» WHAT IS BEING ASKED:
Find every line of the records that has "accomplish" and return it.

[Opening PROVIDED ENTRIES section]

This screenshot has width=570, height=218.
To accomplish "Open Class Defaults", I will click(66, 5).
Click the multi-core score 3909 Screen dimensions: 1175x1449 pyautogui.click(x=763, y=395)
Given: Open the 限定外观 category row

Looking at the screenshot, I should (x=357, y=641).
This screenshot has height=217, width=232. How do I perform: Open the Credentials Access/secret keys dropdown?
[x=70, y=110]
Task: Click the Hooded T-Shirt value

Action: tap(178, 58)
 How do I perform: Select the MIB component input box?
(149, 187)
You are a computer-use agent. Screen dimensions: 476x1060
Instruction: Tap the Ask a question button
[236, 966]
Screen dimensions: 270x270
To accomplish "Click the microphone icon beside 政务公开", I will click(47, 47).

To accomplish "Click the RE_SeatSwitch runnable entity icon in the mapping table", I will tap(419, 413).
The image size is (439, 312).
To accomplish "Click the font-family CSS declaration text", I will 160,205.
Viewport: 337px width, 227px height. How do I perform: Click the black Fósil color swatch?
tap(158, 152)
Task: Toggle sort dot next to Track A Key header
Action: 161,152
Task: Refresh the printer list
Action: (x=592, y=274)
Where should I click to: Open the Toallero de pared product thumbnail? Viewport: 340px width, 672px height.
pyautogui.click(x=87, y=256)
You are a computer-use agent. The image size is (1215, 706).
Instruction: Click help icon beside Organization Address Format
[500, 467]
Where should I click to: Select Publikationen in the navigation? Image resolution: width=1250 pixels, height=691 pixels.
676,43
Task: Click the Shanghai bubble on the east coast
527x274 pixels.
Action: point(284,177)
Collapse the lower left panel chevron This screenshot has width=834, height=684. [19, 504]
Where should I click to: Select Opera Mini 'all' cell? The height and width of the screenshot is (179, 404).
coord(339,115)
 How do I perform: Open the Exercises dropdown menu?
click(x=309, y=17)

[Closing PROVIDED ENTRIES section]

» THE COMPLETED TASK:
To accomplish "Open Class Defaults", I will click(66, 5).
To accomplish "Click the microphone icon beside 政务公开", I will click(47, 47).
To accomplish "Click the RE_SeatSwitch runnable entity icon in the mapping table", I will tap(419, 413).
To accomplish "Click the font-family CSS declaration text", I will 160,205.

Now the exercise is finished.